Department of Infectious Diseases, Nanjing Drum Tower Hospital Clinical College of Nanjing University of Chinese Medicine, Nanjing, China.
Department of Infectious Diseases, Nanjing Drum Tower Hospital, Affiliated Hospital of Medical School, Nanjing University, Nanjing, China.
Front Immunol. 2023 May 17;14:1130362. doi: 10.3389/fimmu.2023.1130362. eCollection 2023.
The evaluation of liver fibrosis is essential in the management of patients with autoimmune hepatitis (AIH). We aimed to establish and validate an easy-to-use nomogram to identify AIH patients with advanced liver fibrosis.
AIH patients who underwent liver biopsies were included and randomly divided into a training set and a validation set. The least absolute shrinkage and selection operator (LASSO) regression was used to select independent predictors of advanced liver fibrosis from the training set, which were utilized to establish a nomogram. The performance of the nomogram was evaluated using the receiver characteristic curve (ROC), calibration curve, and decision curve analysis (DCA).

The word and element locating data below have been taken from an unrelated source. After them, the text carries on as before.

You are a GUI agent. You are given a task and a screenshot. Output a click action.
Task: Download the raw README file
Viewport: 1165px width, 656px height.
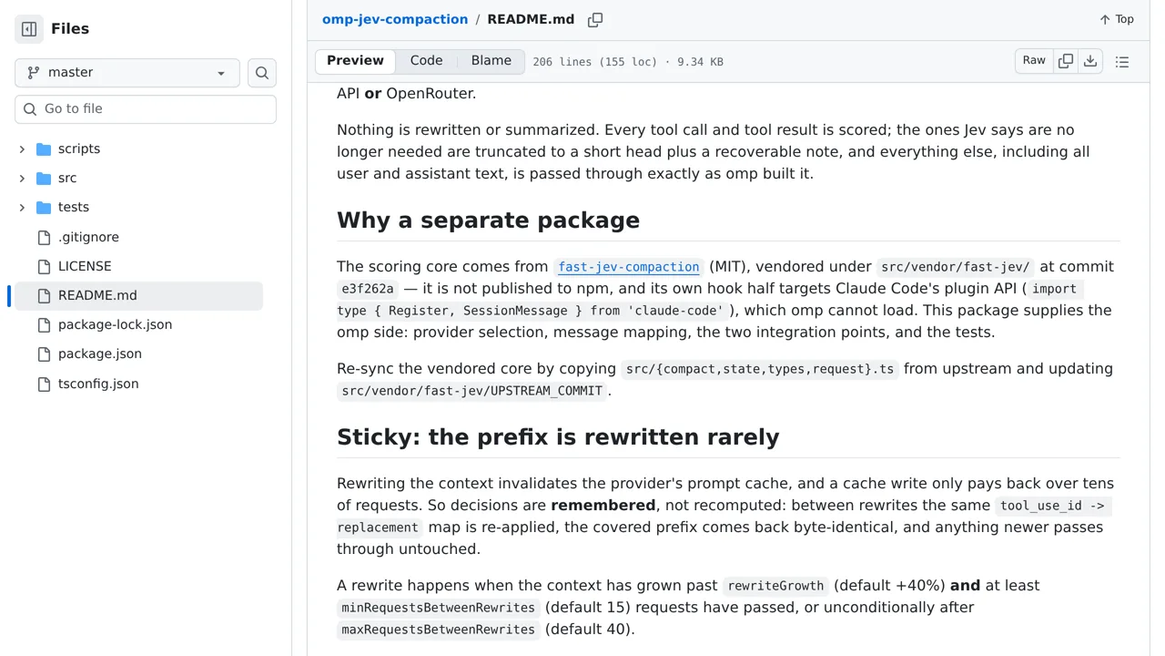point(1090,61)
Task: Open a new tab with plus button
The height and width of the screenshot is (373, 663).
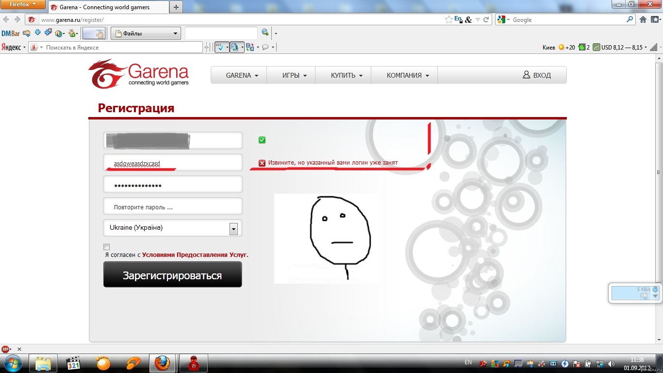Action: coord(176,7)
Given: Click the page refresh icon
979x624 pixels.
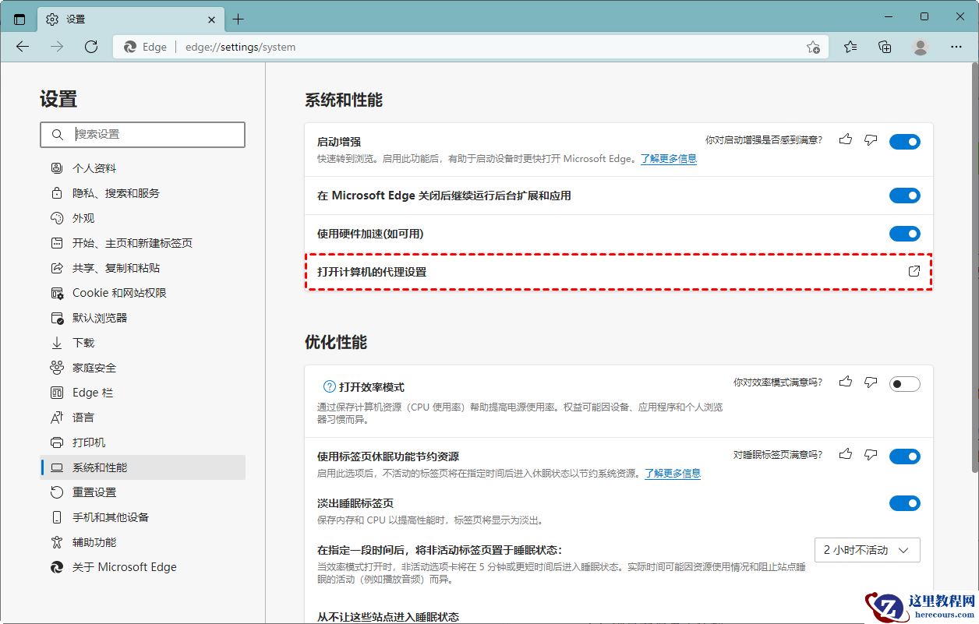Looking at the screenshot, I should click(91, 47).
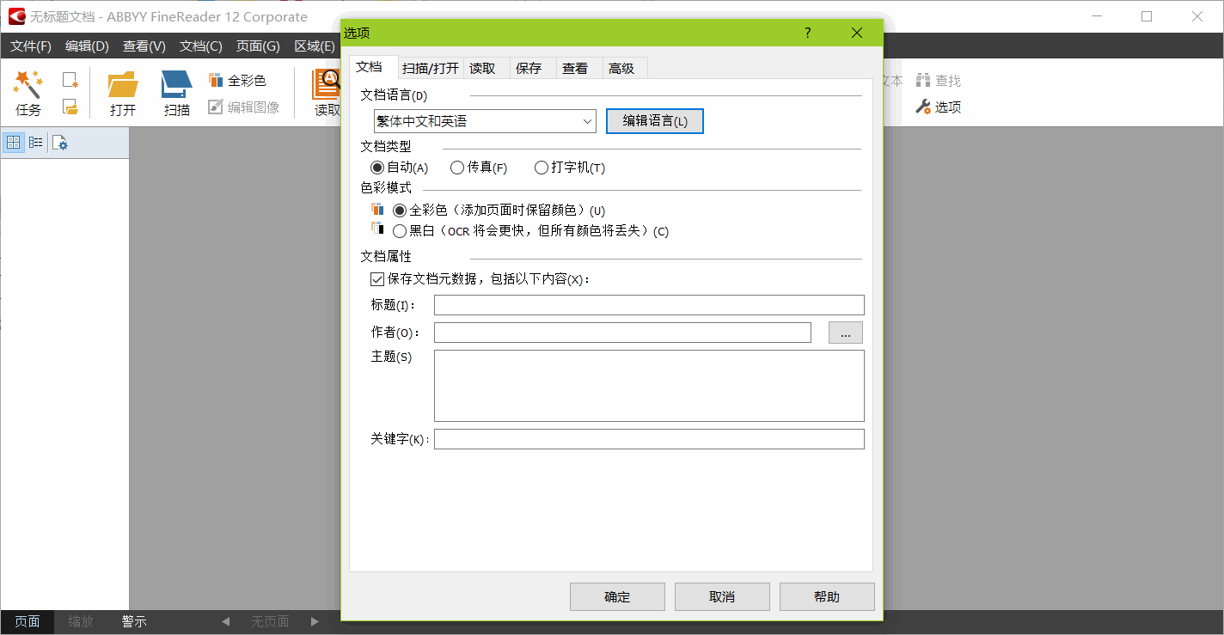The image size is (1224, 635).
Task: Click the Task magic wand icon
Action: pyautogui.click(x=28, y=85)
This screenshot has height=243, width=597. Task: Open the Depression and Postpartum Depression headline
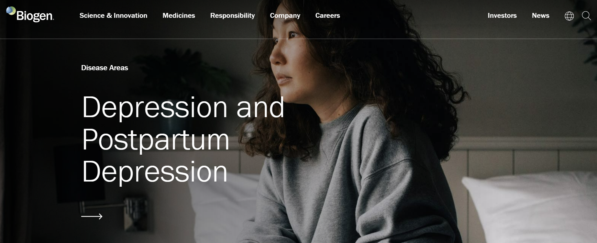coord(183,139)
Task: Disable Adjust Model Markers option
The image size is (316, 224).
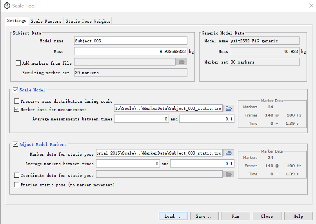Action: pyautogui.click(x=16, y=144)
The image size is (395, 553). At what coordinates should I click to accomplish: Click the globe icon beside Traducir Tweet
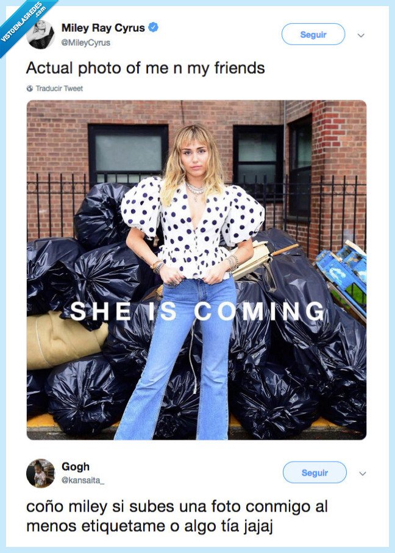30,88
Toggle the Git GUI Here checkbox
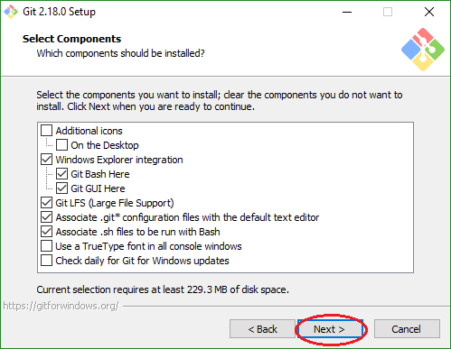451x349 pixels. pos(61,188)
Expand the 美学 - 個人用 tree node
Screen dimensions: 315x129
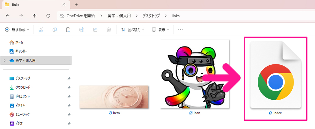[x=5, y=60]
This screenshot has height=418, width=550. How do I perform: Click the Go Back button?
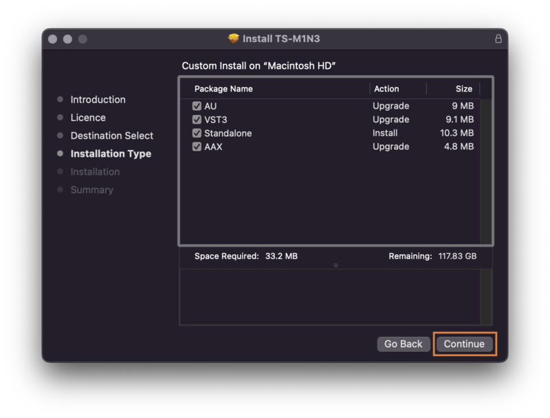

The median age of 235 patients with AIH was 54 years old, with 83.0% of them being female. Six independent factors associated with advanced fibrosis, including sex, age, red cell distribution width, platelets, alkaline phosphatase, and prothrombin time, were combined to construct a predictive AIH fibrosis (AIHF)-nomogram. The AIHF-nomogram showed good agreement with real observations in the training and validation sets, according to the calibration curve. The AIHF-nomogram performed significantly better than the fibrosis-4 and aminotransferase-to-platelet ratio scores in the training and validation sets, with an area under the ROCs for predicting advanced fibrosis of 0.804 in the training set and 0.781 in the validation set. DCA indicated that the AIHFI-nomogram was clinically useful. The nomogram will be available at http://ndth-zzy.shinyapps.io/AIHF-nomogram/as a web-based calculator.
The novel, easy-to-use web-based AIHF-nomogram model provides an insightful and applicable tool to identify AIH patients with advanced liver fibrosis.
评估肝纤维化对于自身免疫性肝炎(AIH)患者的管理至关重要。我们旨在建立和验证一个易于使用的列线图,以识别患有晚期肝纤维化的 AIH 患者。
纳入接受肝活检的 AIH 患者,并将其随机分为训练集和验证集。使用最小绝对收缩和选择算子(LASSO)回归从训练集中选择晚期肝纤维化的独立预测因子,并用这些因子建立列线图。通过接受者特征曲线(ROC)、校准曲线和决策曲线分析(DCA)评估列线图的性能。
235 例 AIH 患者的中位年龄为 54 岁,其中 83.0%为女性。有 6 个与晚期纤维化相关的独立因素,包括性别、年龄、红细胞分布宽度、血小板、碱性磷酸酶和凝血酶原时间,被结合起来构建了一个预测 AIH 纤维化(AIHF)的列线图。根据校准曲线,AIHF 列线图在训练集和验证集中与真实观察结果具有良好的一致性。在训练集和验证集中,AIHF 列线图的表现均明显优于纤维化 4 分和天冬氨酸氨基转移酶/血小板比值评分,ROC 预测晚期纤维化的 AUC 在训练集为 0.804,在验证集为 0.781。DCA 表明 AIHF 列线图具有临床实用性。该列线图将可在 http://ndth-zzy.shinyapps.io/AIHF-nomogram/ 作为一个基于网络的计算器使用。
新型易于使用的基于网络的 AIHF 列线图模型为识别患有晚期肝纤维化的 AIH 患者提供了一种有见地和实用的工具。